The day-long symposium featured various presentations by researchers from the Southeastern Texas area, including Texas A&M, Texas A&M Galveston, the University of Houston, the University of Texas Health Science Center, and the University of Texas Rio Grande Valley.
The event was hosted by the Department of Entomology and the Ecology and Evolutionary Biology program faculty. The purpose of the symposium was to bring together scientists from various backgrounds interested in evolutionary genetics to share their research, develop collaborations, and network.
Keynote speaker Dr. Mark Kirkpatrick from the University of Texas opened the symposium with “Sex differences in the recombination landscape” Presenters from the Department of Entomology included Ph.D. student Ashley Tessnow who spoke on “Genomic insights into the migration and host strain hybridization patterns of a major agricultural pest, Spodoptera frugiperda”, Pierre-Andre Ayer with his talk “Sexually antagonistic selection: Genetic divergence between males and females maintains diversity in an invasive ant”.

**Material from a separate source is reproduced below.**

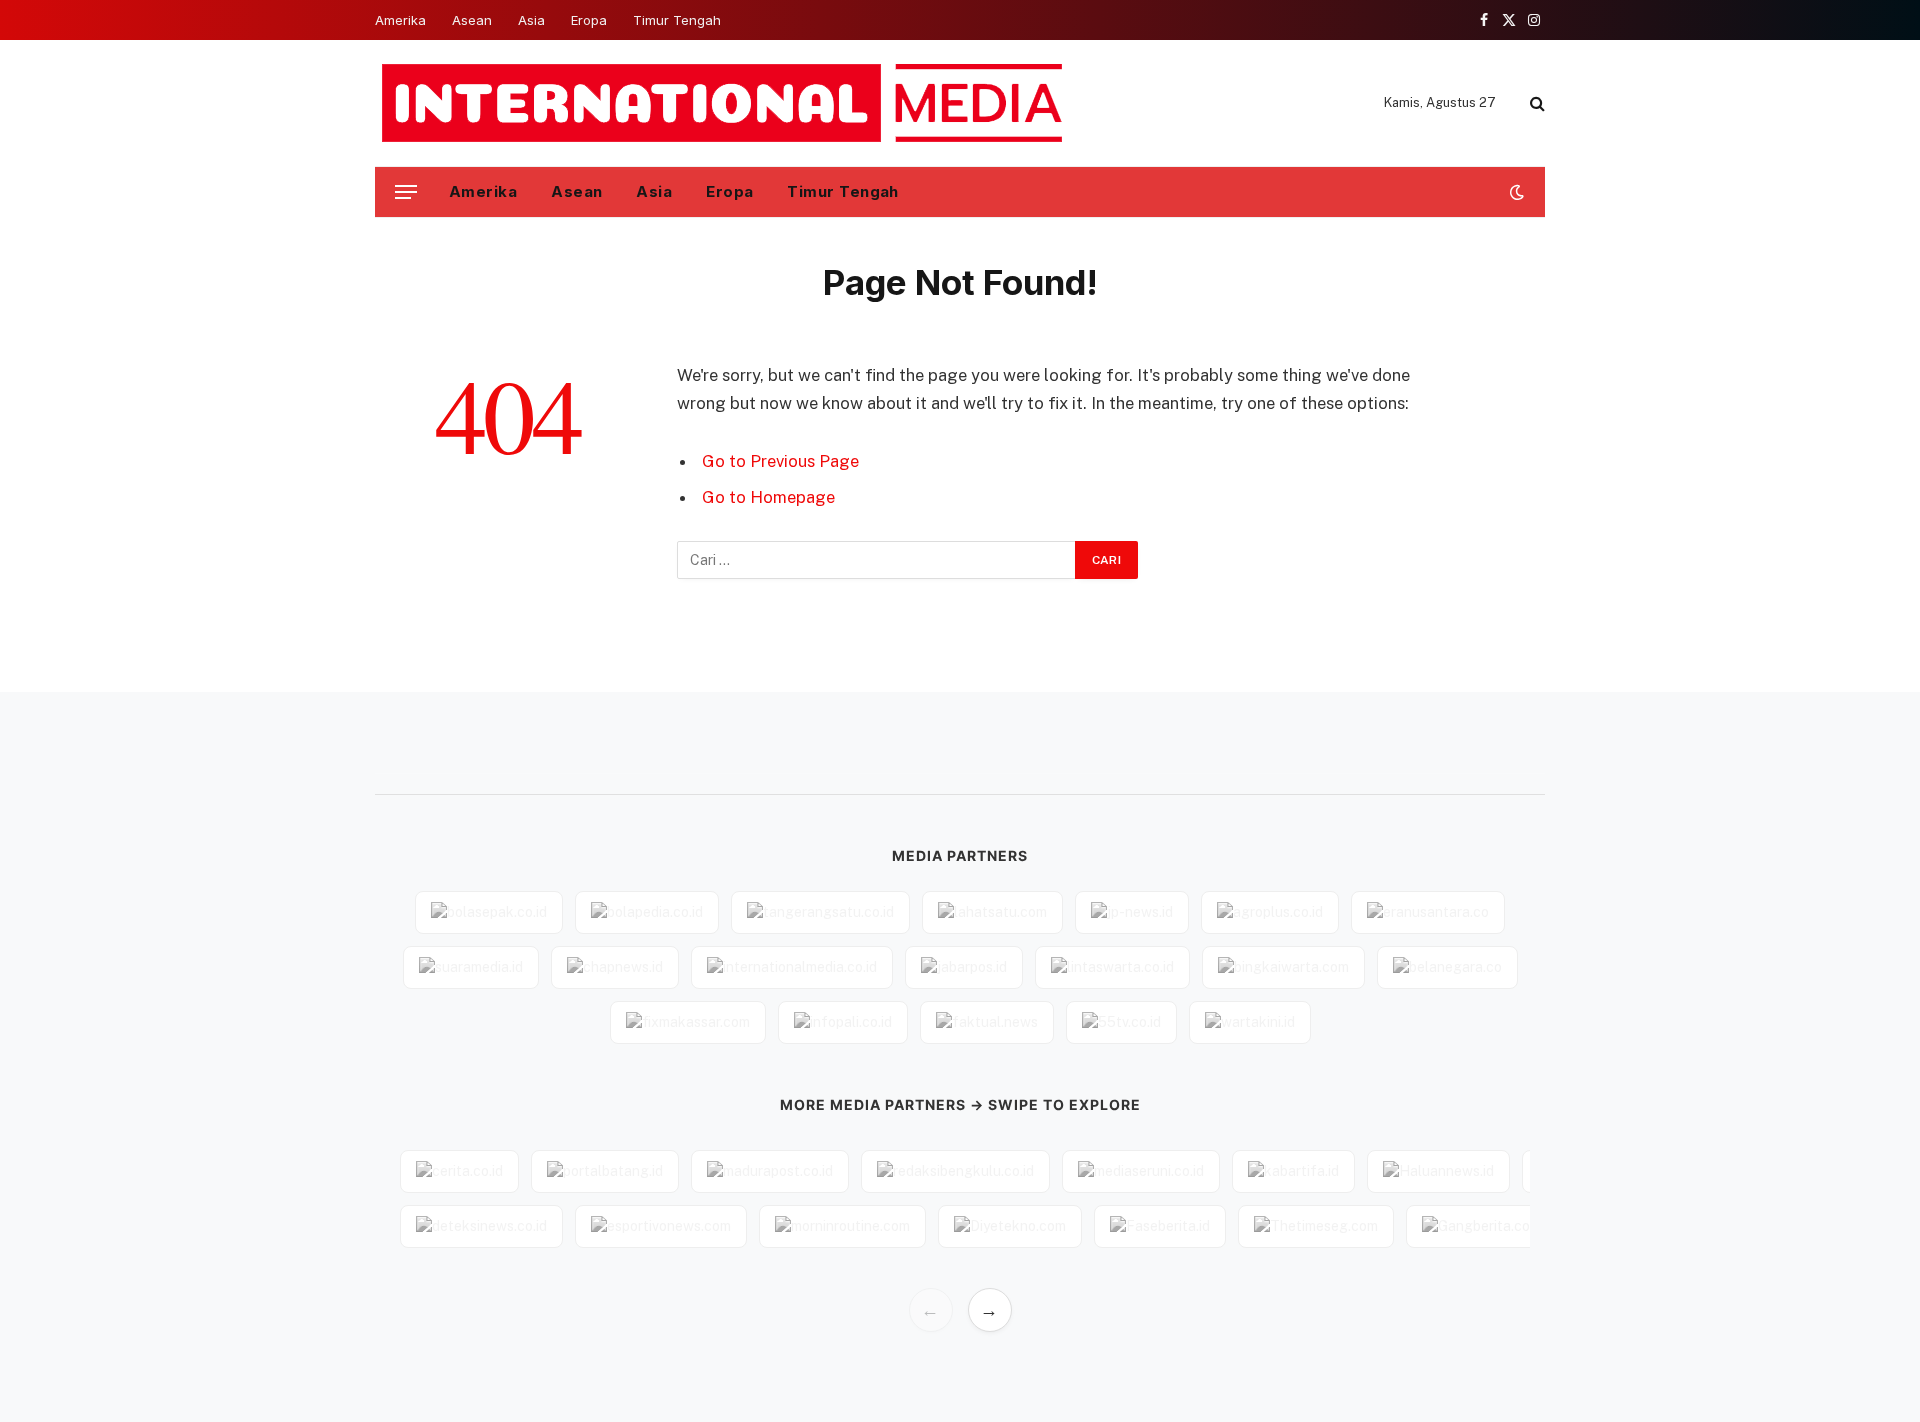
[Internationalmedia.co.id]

There also was a presentation before lunch made by Dr. Charlie Johnson on a seed grant that the College of Agriculture and Life Sciences genomics core faculty is supporting to promote collaboration among evolutionary geneticists in Texas.
Several Entomology graduate students and postdoctoral research associates presented posters, including “Characterization of microbial communities outside and within subterranean termite communities” by Carlos Aguero, “Characterization of the Sugarcane Aphid Microbiota” by Jocelyn Holt, “Cycle knockout alters circadian gene expression and
behavior in Aedes aegypti mosquito” by Jacob Meyers, “Evaluation of Illumina Sequenced Bacterial Genomes from Environmental Samples” and “Potential Host Range of Bacterial Infections in Drosophila” by Igor Vilchez.
Dr. Spencer Johnston then closed the symposium with a talk on the history of genomic research and evolutionary genetics.
Dr. Aaron Tarone said the Organizing Committee was impressed by the attendance and the outstanding quality of work in this year’s presentations and posters.
“The turnout was the best for the four STEGG meetings so far,” Tarone said. “There were a lot of high quality and interesting presentations.”
The program was financially supported by the Department of Entomology, Department of Biology, Department of Veterinary Pathobiology, Department of Integrative Biomedical Sciences, VWR, Thermo Fisher Scientific, and the TAMU Office of Graduate and Professional Studies. TAMU Galveston provided management of the website and communications. Many thanks to these sponsors and contributors.